Continua la ricerca scientifica e medica per comprendere a fondo la natura del cosiddetto long covid, etichetta sotto cui si riuniscono diverse patologie e problematiche che affliggono i pazienti che durante la pandemia sono stati infettati dal virus di Wuhan. Non si tratta di una vera e propria malattia riconosciuta e riconoscibile, ed è piuttosto difficile stimare quante persone nel mondo ne soffrano e ne abbiano sofferto in passato.



Tendenzialmente la sua insorgenza è immediatamente successiva all’infezione primaria da covid, con una durata stimata in media di 5 mesi, con casi limite pari al 10% del totale che si sono protratti per oltre 12 mesi. Sotto l’etichette di long covid si includono problematiche come il senso di affaticamento, ma anche la mancanza di respiro e le difficoltà di concentrazione, mentre in alcuni casi persiste un senso di malessere generale. Come si anticipava, però, non c’è anche una spiegazione riconosciuta all’insorgenza di tutte queste patologie e, mentre la ricerca continua, un recente studio australiano pubblicato sulla rivista AJGP ha posto la lente di ingrandimento sul ruolo (potenziale) che il vaccino ad mRna potrebbe giocare nello sviluppo del long covid.



Lo studio australiano sul long covid: “Spike persiste nell’organismo e lo danneggia”

Secondo i ricercatori australiani, che precisano si tratti di una teoria che deve essere ancora debitamente approfondita, sono molti gli esperti a livello internazionale che ipotizzano un collegamento tra vaccino mRna e long covid, coniando anche il termine ‘Long Vax(x)‘. Supponendo, infatti, che sia la proteina Spike a causare la versione lunga del virus, si potrebbe tranquillamente supporre che anche il vaccino (che ne contiene una versione modificata e stabilizzata, resa immune), oltre all’effettivo virus, potrebbe veicolare i sintomi legati alla malattia sconosciuta.



L’associazione long covid-vaccino è stata dimostrata su una coorte di “284.592 individui vaccinati”, con un tasso stimato “pari a un quinto dell’incidenza” della malattia. Questo sarebbe legato al fatto che la proteina Spike si esprime “nel tessuto muscolare, nel sistema linfatico, nei cardiomiociti e in altre cellule”, mentre chi si è sottoposto a due vaccinazioni mostra “livelli anormalmente elevati di anticorpi IgG4” che a loro volta “potrebbero causare malattie autoimmuni, promuovere la crescita del cancro, miocardite autoimmune e altre malattie correlate”. Più che un’accusa contro il vaccino, lo studio australiano sul long covid vuole essere un invito a “comprendere la persistenza dell’mRNA virale e delle proteine ​​virali” nell’organismo, oltre che “i loro effetti patologici cellulari” sia in presenza che in assenza dell’infezione primaria.

- Compito da svolgere
Rispondi in breve a queste domande sul brano sul long covid.
(a) Quanto dura in media il long covid?
(b) Su quale rivista è uscito lo studio australiano?
(c) Quanti individui vaccinati comprendeva la coorte citata?

(Voci archiviate)
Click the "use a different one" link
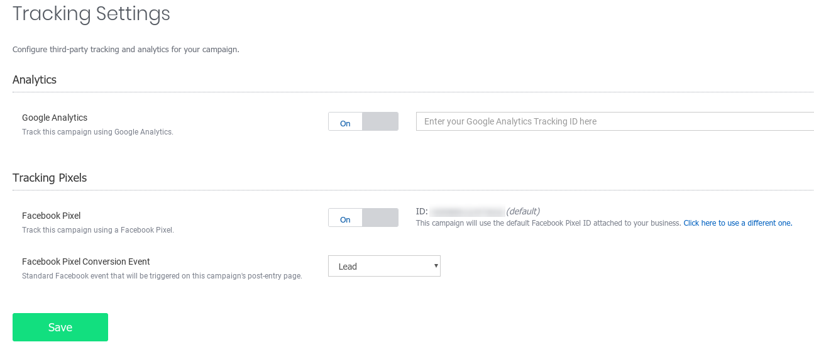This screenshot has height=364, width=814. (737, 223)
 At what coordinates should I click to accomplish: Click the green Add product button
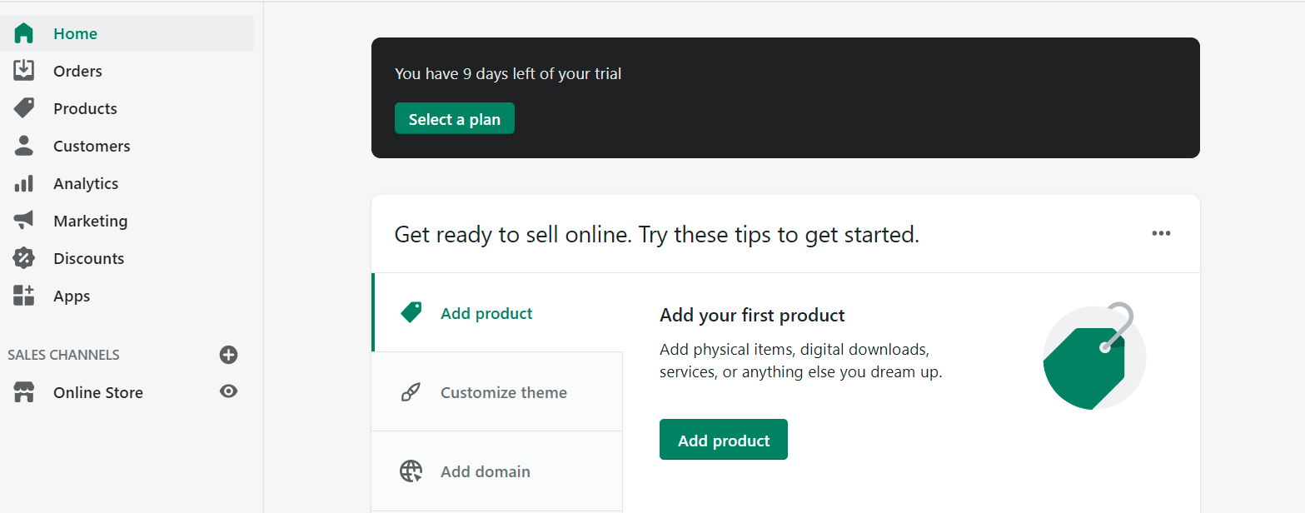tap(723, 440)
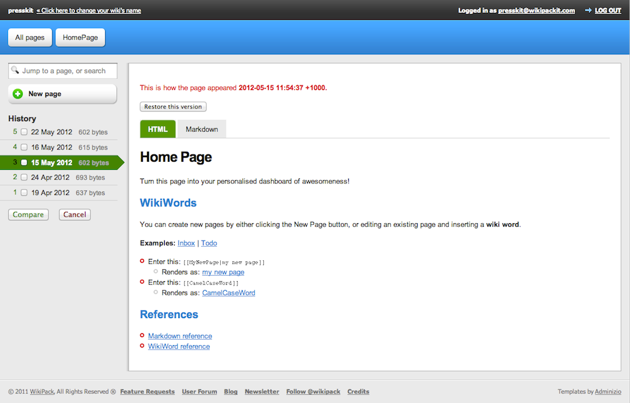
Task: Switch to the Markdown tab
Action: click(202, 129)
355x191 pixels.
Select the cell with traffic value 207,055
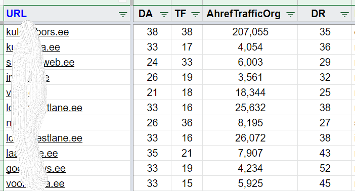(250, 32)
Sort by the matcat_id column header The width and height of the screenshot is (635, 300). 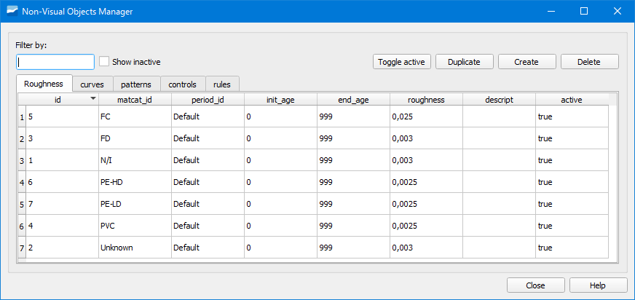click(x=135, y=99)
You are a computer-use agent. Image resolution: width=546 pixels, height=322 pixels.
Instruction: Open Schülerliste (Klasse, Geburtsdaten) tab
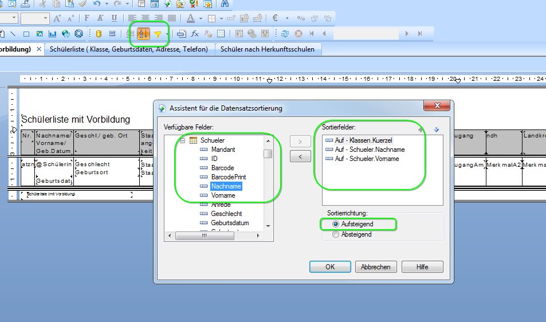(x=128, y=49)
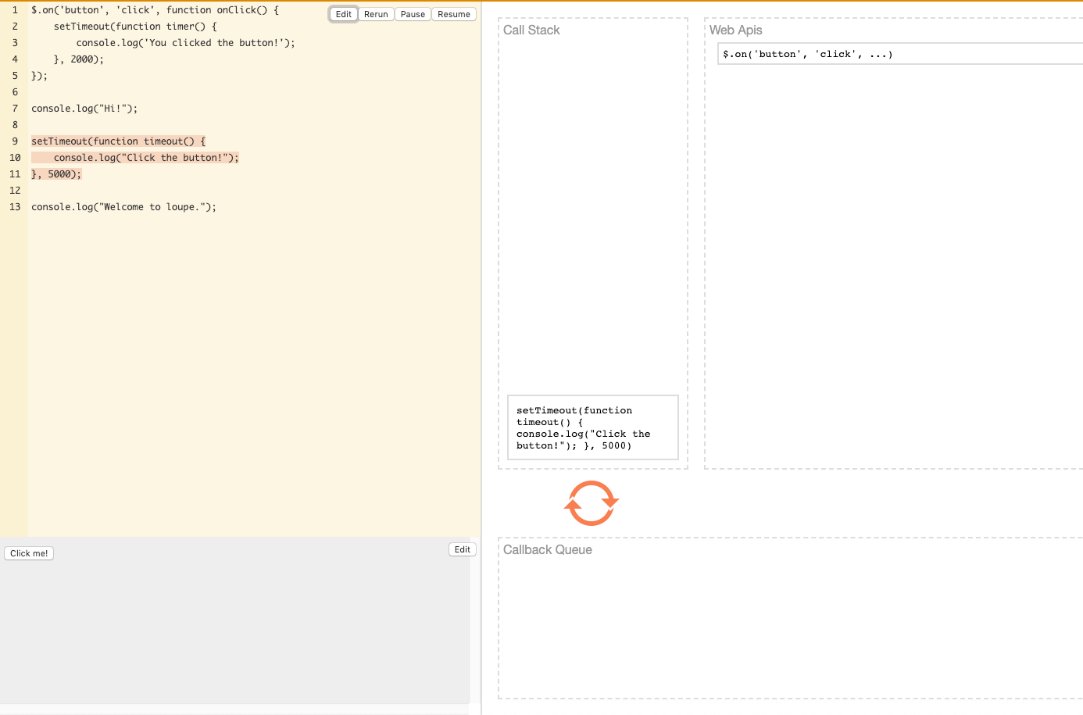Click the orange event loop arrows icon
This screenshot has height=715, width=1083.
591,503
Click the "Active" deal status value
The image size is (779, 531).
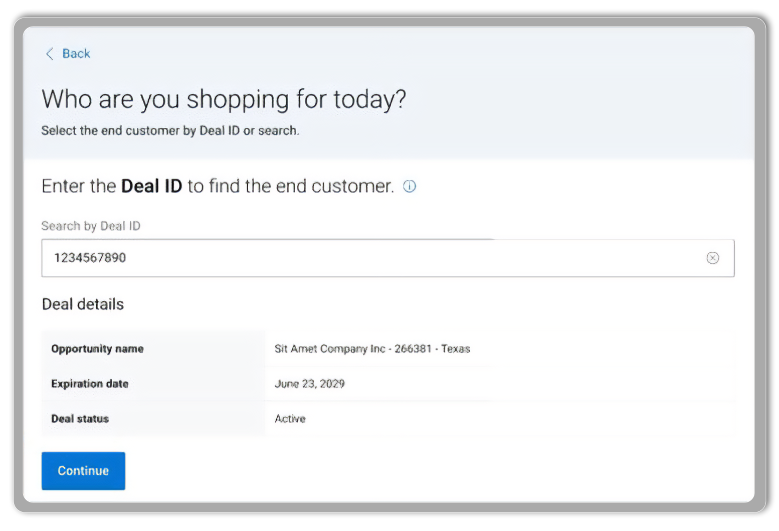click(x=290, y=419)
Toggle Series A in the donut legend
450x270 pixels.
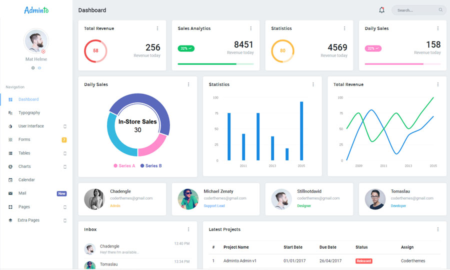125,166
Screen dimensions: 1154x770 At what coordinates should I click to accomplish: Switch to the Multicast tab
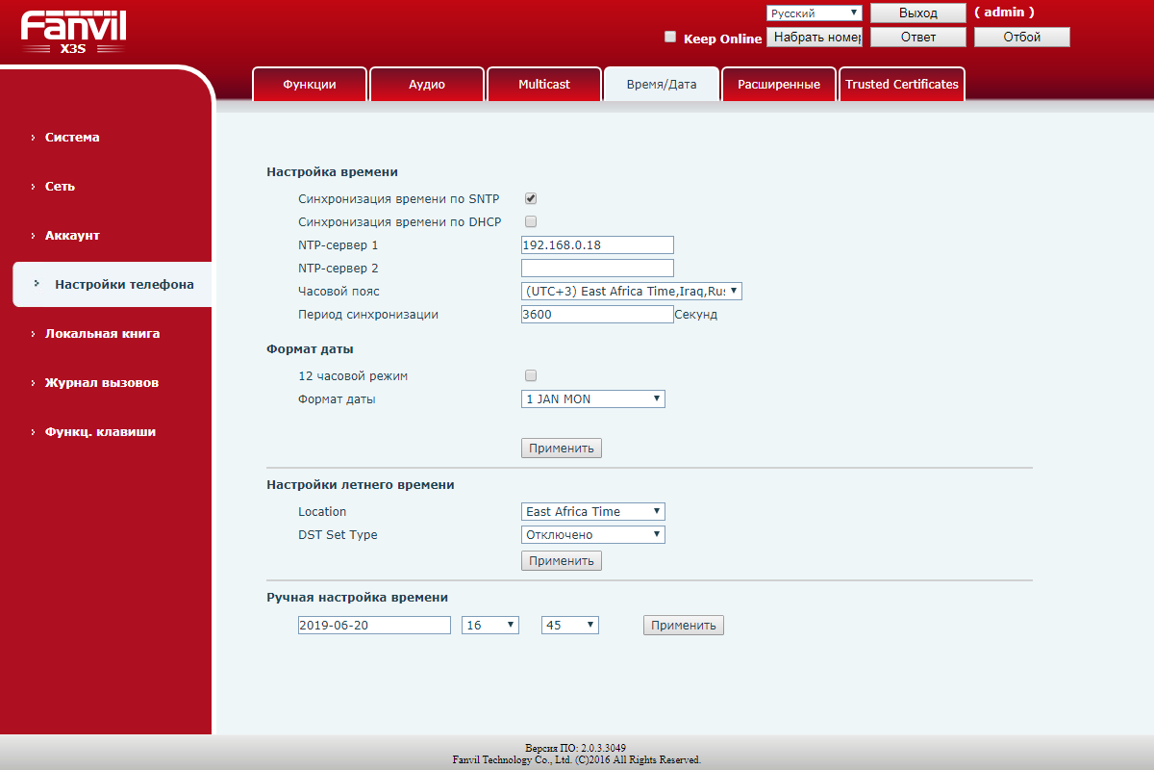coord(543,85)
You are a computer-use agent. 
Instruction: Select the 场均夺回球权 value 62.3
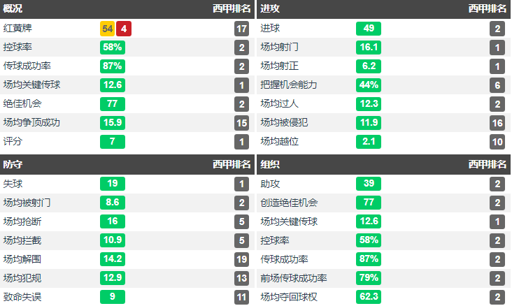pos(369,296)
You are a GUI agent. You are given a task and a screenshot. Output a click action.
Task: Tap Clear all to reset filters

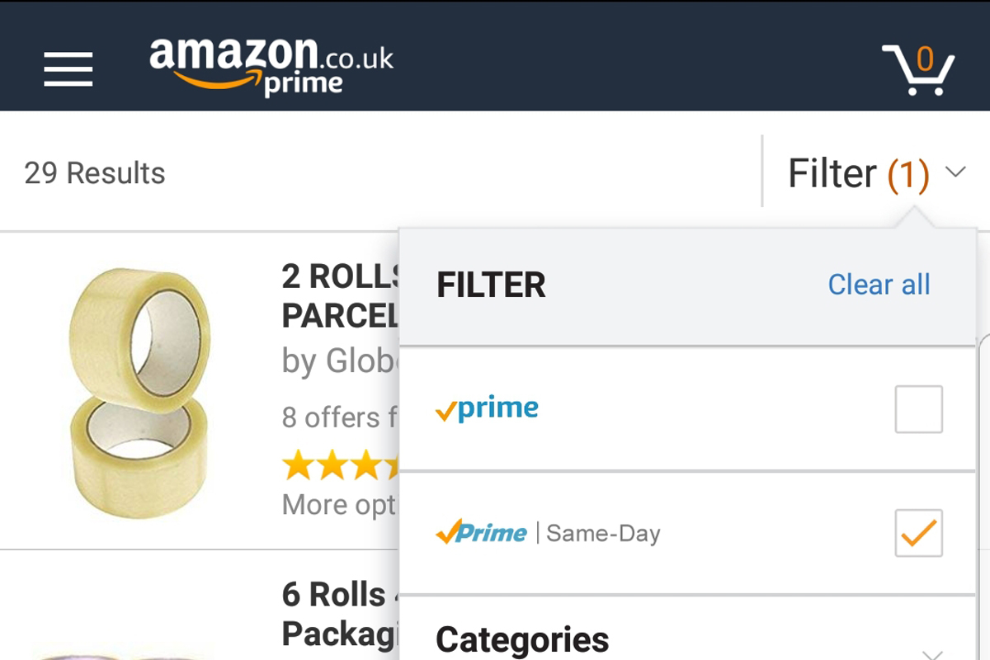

- Soluzione del compito
(a) Circa 5 mesi.
(b) Sulla rivista AJGP.
(c) 284.592 individui vaccinati.